• _Instructions for the task_
Reprint the entire listing exactly.

------------------------------------

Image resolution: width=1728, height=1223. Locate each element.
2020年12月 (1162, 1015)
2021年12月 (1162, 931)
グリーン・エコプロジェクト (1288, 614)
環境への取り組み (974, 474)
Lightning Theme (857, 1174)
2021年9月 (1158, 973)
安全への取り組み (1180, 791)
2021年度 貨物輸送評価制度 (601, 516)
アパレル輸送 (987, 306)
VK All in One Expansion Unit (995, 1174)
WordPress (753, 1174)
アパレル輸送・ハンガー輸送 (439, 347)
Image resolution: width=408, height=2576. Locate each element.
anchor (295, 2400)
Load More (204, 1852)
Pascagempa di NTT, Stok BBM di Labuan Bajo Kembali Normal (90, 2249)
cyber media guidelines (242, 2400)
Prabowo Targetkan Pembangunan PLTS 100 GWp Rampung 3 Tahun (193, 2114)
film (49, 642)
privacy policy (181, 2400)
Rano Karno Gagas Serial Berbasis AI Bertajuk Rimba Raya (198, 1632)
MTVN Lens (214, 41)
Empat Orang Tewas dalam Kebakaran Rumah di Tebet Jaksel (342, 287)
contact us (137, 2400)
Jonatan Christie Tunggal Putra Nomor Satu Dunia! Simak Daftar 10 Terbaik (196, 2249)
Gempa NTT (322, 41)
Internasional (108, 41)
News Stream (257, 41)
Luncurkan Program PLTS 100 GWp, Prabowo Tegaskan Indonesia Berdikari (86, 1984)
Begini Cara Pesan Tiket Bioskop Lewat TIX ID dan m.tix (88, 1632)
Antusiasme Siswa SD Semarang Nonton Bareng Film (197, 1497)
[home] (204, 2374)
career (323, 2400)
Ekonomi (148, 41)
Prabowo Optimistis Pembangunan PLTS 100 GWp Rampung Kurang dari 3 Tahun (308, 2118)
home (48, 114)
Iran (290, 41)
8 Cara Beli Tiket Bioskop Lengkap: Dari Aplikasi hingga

------------------------------------

• _Your solution_
Image resolution: width=1728, height=1223. Locate each element.
2020年12月 (1162, 1015)
2021年12月 (1162, 931)
グリーン・エコプロジェクト (1288, 614)
環境への取り組み (974, 474)
Lightning Theme (857, 1174)
2021年9月 (1158, 973)
安全への取り組み (1180, 791)
2021年度 貨物輸送評価制度 (601, 516)
アパレル輸送 (987, 306)
VK All in One Expansion Unit (995, 1174)
WordPress (753, 1174)
アパレル輸送・ハンガー輸送 (439, 347)
Image resolution: width=408, height=2576. Locate each element.
anchor (295, 2400)
Load More (204, 1852)
Pascagempa di NTT, Stok BBM di Labuan Bajo Kembali Normal (90, 2249)
cyber media guidelines (242, 2400)
Prabowo Targetkan Pembangunan PLTS 100 GWp Rampung 3 Tahun (193, 2114)
film (49, 642)
privacy policy (181, 2400)
Rano Karno Gagas Serial Berbasis AI Bertajuk Rimba Raya (198, 1632)
MTVN Lens (214, 41)
Empat Orang Tewas dalam Kebakaran Rumah di Tebet Jaksel (342, 287)
contact us (137, 2400)
Jonatan Christie Tunggal Putra Nomor Satu Dunia! Simak Daftar 10 Terbaik (196, 2249)
Gempa NTT (322, 41)
Internasional (108, 41)
News Stream (257, 41)
Luncurkan Program PLTS 100 GWp, Prabowo Tegaskan Indonesia Berdikari (86, 1984)
Begini Cara Pesan Tiket Bioskop Lewat TIX ID dan m.tix (88, 1632)
Antusiasme Siswa SD Semarang Nonton Bareng Film (197, 1497)
[home] (204, 2374)
career (323, 2400)
Ekonomi (148, 41)
Prabowo Optimistis Pembangunan PLTS 100 GWp Rampung Kurang dari 3 Tahun (308, 2118)
home (48, 114)
Iran (290, 41)
8 Cara Beli Tiket Bioskop Lengkap: Dari Aplikasi hingga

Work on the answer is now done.